● Your goal: Read the records below and copy each line that contains "RoHS".

[Collected data]
____

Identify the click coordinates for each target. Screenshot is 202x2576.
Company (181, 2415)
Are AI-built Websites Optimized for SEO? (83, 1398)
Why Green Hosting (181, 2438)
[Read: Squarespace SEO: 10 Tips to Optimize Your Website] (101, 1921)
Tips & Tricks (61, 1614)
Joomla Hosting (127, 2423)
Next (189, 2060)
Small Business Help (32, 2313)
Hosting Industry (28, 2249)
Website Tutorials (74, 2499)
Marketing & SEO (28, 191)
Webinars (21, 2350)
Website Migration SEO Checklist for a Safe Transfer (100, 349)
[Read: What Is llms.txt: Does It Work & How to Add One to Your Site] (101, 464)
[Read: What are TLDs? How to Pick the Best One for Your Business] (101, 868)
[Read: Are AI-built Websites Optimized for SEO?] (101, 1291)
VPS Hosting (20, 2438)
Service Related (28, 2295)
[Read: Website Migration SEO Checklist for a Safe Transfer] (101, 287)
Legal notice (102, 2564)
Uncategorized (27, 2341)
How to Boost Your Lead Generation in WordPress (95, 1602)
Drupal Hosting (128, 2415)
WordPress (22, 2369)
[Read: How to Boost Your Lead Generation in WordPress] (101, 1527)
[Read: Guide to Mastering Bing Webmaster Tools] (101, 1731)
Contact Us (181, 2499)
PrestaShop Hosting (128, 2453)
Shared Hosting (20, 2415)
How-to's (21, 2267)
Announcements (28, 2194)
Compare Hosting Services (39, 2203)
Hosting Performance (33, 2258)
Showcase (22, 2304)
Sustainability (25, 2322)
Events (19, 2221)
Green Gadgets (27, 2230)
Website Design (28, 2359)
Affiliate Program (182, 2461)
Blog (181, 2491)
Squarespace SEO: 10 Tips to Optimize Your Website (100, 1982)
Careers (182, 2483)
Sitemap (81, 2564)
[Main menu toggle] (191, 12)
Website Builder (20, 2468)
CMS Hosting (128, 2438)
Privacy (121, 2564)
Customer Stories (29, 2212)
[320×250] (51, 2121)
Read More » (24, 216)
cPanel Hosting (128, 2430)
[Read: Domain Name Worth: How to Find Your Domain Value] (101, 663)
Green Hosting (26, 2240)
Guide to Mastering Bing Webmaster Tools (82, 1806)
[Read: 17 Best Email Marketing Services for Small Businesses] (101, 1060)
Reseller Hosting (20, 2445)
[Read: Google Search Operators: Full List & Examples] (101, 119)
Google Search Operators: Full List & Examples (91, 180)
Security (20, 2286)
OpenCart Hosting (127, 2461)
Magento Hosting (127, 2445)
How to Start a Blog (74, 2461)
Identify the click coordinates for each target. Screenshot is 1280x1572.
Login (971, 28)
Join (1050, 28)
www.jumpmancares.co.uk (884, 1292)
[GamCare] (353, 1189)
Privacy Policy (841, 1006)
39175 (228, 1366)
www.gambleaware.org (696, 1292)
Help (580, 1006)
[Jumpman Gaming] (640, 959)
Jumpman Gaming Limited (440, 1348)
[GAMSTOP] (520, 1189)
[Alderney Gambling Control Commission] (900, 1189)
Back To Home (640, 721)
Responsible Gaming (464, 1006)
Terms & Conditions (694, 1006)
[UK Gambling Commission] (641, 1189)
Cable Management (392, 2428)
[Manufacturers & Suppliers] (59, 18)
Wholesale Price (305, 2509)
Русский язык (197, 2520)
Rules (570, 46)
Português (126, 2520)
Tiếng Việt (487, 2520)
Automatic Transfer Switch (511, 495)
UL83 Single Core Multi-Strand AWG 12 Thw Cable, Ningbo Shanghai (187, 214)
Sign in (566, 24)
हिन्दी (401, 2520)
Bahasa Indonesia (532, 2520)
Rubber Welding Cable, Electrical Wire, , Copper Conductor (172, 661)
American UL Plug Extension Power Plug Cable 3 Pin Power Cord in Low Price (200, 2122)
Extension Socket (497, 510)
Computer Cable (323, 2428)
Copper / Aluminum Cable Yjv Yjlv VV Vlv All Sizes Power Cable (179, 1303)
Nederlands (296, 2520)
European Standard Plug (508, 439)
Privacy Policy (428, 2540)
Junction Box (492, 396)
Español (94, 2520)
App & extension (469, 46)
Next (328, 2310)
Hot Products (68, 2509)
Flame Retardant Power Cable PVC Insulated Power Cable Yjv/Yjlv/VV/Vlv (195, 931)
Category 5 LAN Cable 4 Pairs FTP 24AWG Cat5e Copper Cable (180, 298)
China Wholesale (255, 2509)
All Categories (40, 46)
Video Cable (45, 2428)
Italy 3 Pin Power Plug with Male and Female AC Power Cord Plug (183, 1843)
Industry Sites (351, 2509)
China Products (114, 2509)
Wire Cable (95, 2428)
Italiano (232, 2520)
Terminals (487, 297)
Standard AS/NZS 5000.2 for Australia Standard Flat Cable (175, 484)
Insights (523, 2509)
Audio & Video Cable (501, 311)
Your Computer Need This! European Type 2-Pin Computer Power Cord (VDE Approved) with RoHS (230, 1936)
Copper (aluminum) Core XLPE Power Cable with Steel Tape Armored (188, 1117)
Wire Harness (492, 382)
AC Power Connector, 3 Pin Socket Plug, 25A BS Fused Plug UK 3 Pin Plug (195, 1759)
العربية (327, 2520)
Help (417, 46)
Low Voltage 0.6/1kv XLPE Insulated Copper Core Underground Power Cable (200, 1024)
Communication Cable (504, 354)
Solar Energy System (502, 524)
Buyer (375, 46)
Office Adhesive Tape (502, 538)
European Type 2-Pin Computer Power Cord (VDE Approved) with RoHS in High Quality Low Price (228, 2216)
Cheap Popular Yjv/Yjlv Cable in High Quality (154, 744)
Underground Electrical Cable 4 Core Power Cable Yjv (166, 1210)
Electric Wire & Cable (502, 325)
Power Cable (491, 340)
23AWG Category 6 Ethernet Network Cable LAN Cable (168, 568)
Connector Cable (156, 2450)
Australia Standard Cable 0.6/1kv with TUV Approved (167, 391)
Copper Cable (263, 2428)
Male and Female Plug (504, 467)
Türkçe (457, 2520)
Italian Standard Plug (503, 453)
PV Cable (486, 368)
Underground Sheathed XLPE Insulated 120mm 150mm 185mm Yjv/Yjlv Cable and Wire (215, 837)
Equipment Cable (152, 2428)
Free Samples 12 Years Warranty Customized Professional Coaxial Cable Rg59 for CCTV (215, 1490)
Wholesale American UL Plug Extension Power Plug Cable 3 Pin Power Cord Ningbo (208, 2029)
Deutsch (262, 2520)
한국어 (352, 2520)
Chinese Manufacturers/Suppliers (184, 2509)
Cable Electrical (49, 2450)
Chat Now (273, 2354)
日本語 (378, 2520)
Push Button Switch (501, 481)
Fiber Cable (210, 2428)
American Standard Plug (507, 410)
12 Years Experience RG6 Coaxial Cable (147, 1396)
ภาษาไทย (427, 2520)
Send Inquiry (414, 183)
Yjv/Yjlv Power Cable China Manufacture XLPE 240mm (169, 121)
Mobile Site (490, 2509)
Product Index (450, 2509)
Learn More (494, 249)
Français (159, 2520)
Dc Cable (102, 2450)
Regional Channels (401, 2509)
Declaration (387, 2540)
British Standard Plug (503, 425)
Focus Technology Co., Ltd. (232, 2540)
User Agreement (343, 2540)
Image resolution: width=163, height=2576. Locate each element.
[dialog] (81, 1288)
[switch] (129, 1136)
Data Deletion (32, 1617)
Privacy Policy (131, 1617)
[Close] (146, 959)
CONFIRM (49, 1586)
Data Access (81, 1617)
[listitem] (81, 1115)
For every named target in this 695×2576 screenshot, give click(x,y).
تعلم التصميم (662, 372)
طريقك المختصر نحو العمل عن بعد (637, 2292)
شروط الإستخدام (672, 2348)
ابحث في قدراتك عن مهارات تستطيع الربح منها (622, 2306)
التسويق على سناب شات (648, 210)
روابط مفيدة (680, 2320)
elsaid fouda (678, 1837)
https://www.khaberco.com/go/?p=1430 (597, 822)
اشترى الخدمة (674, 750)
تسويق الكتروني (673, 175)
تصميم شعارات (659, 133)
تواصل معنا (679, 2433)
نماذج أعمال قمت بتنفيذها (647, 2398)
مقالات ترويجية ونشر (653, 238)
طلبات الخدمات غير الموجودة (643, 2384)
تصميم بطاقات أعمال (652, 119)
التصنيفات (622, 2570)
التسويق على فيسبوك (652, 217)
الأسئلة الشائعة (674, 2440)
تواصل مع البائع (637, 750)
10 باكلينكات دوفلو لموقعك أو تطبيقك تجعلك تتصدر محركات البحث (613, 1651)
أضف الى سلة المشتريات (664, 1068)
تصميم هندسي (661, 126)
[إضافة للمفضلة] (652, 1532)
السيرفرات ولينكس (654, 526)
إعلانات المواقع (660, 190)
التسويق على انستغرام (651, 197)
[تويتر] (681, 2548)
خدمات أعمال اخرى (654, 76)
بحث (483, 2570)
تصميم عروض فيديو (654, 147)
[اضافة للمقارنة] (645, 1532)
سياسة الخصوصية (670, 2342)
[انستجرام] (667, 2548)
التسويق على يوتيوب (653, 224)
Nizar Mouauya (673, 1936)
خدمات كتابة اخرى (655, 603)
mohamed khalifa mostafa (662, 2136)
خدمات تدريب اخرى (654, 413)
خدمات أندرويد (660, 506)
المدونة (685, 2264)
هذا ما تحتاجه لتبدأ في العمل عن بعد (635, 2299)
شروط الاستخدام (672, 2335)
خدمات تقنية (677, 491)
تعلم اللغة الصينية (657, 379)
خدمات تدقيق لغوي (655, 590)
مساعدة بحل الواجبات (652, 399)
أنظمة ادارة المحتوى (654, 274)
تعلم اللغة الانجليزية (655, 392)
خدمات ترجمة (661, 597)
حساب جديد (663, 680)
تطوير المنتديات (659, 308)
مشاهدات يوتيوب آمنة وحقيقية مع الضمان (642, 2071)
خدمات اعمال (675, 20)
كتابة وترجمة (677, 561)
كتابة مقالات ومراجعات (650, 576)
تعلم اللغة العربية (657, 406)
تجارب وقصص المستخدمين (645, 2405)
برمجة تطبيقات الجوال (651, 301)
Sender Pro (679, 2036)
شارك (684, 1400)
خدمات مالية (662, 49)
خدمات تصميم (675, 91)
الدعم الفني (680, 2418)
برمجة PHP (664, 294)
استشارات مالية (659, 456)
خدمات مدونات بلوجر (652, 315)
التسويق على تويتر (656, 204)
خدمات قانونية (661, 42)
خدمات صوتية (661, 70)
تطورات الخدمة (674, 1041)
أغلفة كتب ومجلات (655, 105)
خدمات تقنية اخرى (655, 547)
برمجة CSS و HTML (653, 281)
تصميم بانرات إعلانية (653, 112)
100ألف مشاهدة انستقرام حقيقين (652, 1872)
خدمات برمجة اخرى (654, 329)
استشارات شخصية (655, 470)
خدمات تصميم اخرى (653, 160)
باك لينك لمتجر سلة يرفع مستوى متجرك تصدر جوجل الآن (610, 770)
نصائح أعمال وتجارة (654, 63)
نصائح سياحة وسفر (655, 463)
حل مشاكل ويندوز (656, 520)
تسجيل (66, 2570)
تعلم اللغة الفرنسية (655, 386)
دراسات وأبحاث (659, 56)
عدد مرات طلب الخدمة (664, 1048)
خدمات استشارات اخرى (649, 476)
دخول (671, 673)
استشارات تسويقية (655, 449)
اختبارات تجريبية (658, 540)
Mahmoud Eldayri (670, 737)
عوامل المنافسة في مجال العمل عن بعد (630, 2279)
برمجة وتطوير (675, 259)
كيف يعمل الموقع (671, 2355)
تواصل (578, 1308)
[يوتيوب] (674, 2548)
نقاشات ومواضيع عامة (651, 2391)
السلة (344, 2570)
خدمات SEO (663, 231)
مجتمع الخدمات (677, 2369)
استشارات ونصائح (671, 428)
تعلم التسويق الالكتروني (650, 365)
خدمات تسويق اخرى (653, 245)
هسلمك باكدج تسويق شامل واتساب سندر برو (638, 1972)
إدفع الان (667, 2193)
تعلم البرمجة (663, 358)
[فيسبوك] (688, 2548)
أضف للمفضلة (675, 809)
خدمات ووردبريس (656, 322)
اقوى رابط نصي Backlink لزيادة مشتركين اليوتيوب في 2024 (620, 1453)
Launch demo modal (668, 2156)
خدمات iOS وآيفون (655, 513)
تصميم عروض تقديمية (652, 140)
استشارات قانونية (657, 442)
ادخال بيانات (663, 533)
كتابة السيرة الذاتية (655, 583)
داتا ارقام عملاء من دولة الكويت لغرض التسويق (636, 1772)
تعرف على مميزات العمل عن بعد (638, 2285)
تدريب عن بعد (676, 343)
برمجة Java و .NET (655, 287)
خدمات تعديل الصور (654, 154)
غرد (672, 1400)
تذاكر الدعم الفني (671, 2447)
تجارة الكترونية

____

● Reply:
Your Computer Need This! European Type 2-Pin Computer Power Cord (VDE Approved) with RoHS (230, 1936)
European Type 2-Pin Computer Power Cord (VDE Approved) with RoHS in High Quality Low Price (228, 2216)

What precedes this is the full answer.